# Intro to Time Series Modeling

- Conceptualize using steps in time as the features for a linear model
- Recognize mathematical notation for time steps/lag
- Perform a validation spliit on times series data
- List the differences between a one-step-ahead forecast and a dynamic forecast

## Intro

- This unit will cover using time patterns as a feature for predicting behavior.
- In previous lessons the idea of Linear Regression was covered, whereby different features had coefficients denoting their influence on the target. In the same way, time points can be considered features and used to predict future values.
    - To use time series data points as features in this way, the timepoints *MUST* be spaced evenly.

**Lags**
- Lags are the previous time points in a time series model.

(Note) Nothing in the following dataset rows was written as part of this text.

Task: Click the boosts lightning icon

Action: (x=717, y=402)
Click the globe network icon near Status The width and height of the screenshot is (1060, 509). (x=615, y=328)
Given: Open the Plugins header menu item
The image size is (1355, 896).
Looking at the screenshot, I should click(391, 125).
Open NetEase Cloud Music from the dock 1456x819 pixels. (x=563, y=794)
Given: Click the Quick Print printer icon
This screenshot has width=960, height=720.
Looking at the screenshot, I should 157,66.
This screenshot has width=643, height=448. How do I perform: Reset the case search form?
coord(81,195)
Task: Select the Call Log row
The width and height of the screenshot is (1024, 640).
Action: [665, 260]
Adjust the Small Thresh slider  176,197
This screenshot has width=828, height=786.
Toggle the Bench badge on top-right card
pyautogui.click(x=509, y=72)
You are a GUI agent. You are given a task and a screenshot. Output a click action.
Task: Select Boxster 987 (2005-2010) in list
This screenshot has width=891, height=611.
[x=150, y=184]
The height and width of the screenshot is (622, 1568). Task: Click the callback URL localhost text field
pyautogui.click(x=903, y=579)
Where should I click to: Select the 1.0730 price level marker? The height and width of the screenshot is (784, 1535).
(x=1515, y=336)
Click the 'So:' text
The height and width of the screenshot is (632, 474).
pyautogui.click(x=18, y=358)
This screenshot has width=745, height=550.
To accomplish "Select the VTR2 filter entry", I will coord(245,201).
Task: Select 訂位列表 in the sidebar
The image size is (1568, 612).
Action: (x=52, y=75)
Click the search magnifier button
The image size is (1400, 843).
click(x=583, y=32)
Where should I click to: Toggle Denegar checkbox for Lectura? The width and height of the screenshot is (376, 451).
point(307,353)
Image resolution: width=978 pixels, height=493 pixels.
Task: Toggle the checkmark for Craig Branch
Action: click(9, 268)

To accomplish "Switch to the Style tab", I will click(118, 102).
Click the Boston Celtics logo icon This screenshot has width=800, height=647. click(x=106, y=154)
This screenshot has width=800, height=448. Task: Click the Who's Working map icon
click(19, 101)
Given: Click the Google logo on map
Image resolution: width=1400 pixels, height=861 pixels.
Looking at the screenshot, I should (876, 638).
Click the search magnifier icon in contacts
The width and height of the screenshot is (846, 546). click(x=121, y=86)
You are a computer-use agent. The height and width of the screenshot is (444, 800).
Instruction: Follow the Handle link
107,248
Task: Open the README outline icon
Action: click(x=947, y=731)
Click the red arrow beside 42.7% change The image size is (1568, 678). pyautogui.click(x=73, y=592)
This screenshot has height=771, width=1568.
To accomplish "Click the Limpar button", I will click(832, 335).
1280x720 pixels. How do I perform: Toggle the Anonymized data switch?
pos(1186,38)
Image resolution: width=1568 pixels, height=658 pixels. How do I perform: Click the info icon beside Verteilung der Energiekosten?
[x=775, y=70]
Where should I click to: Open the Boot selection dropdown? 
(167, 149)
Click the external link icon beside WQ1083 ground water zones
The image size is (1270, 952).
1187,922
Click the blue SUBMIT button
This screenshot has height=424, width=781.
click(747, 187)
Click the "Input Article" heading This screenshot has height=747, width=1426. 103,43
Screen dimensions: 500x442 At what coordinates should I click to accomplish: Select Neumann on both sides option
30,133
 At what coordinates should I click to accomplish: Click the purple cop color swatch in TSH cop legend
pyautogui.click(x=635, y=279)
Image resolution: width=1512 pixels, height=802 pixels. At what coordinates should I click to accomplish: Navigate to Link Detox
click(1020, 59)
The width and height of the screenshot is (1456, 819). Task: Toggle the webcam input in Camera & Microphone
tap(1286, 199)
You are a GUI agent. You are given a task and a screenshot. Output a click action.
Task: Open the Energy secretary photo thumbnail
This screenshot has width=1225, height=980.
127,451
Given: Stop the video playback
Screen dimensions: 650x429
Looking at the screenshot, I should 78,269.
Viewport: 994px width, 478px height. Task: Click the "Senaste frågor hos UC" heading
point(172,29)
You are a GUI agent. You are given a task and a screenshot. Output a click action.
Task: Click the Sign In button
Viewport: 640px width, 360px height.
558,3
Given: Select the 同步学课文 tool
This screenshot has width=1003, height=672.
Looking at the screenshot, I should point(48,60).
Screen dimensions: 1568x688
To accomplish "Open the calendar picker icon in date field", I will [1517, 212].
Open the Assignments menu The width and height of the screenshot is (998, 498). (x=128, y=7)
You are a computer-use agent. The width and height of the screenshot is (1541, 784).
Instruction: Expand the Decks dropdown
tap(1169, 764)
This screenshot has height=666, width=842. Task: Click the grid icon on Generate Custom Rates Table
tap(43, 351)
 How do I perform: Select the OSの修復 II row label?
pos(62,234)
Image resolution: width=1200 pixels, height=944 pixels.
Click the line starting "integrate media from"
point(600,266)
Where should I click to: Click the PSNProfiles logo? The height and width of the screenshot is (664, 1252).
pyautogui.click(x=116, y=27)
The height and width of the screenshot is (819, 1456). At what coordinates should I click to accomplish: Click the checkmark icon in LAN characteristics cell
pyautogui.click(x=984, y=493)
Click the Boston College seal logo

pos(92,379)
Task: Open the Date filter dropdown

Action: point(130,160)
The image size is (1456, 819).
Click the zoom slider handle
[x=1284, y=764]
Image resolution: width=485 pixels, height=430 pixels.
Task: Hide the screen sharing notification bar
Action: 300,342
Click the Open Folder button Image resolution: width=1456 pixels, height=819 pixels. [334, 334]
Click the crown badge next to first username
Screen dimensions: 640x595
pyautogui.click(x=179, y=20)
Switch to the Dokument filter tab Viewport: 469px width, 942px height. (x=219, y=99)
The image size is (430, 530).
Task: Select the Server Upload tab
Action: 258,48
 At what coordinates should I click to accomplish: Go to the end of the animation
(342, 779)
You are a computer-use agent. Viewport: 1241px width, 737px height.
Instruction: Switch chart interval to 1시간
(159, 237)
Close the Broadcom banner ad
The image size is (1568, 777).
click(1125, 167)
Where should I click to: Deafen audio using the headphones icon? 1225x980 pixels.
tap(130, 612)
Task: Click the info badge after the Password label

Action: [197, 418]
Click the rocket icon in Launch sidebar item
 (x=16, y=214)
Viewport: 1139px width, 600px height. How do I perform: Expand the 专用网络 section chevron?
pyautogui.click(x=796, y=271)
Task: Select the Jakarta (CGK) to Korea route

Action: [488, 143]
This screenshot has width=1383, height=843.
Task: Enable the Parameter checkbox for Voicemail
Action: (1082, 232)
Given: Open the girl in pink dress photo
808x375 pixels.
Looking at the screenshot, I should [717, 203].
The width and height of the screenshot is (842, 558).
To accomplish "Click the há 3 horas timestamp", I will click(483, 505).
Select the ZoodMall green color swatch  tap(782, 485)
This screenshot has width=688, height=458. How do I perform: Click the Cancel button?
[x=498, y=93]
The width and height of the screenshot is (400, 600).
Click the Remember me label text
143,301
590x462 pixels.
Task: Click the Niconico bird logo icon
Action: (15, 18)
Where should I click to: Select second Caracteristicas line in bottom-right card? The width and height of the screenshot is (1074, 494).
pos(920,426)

Each step backward represents another lag.
- If the target time is 'Yt', the previous time would be 'Yt-1', followed by 'Yt-2', etc.
- *Data must be constructed differently to use a linear regression for time series data, with each column being the value for the target from a previous time lag.*
- **True time series models will do this for us, but it will be demonstrated manually here to explain the concepts.**

**Imports**

In [1]:
import pandas as pd
import numpy as np
import matplotlib as mpl
import matplotlib.pyplot as plt
import seaborn as sns
from sklearn.linear_model import LinearRegression
from sklearn.metrics import mean_absolute_error, mean_squared_error, r2_score
from sklearn import set_config
set_config(transform_output='pandas')
plt.rcParams['figure.figsize'] = (12, 4)
sns.set_context('talk', font_scale=0.9)

**Custom Functions**

In [5]:
def regression_metrics(y_true, y_pred, label='', verbose=True, output_dict=False):
    # Get metrics
    mae = mean_absolute_error(y_true, y_pred)
    mse = mean_squared_error(y_true, y_pred)
    rmse = mean_squared_error(y_true, y_pred, squared=False) 
    r_squared = r2_score(y_true, y_pred)
    if verbose == True:
        # Print Result with Label and Header
        header = "-"*60
        print(header, f"Regression Metrics: {label}", header, sep='\n')
        print(f"- MAE = {mae:,.3f}")
        print(f"- MSE = {mse:,.3f}")
        print(f"- RMSE = {rmse:,.3f}")
        print(f"- R^2 = {r_squared:,.3f}")
    if output_dict == True:
      metrics = {'Label':label, 'MAE':mae,
                 'MSE':mse, 'RMSE':rmse, 'R^2':r_squared}
      return metrics

In [6]:
def evaluate_regression(reg, X_train, y_train, X_test, y_test, verbose = True,
                        output_frame=False):
  # Get predictions for training data
  y_train_pred = reg.predict(X_train)
 
  # Call the helper function to obtain regression metrics for training data
  results_train = regression_metrics(y_train, y_train_pred, verbose = verbose,
                                     output_dict=output_frame,
                                     label='Training Data')
  print()
  # Get predictions for test data
  y_test_pred = reg.predict(X_test)
  # Call the helper function to obtain regression metrics for test data
  results_test = regression_metrics(y_test, y_test_pred, verbose = verbose,
                                  output_dict=output_frame,
                                    label='Test Data' )
  
  # Store results in a dataframe if ouput_frame is True
  if output_frame:
    results_df = pd.DataFrame([results_train,results_test])
    # Set the label as the index 
    results_df = results_df.set_index('Label')
    # Set index.name to none to get a cleaner looking result
    results_df.index.name=None
    # Return the dataframe
    return results_df.round(3)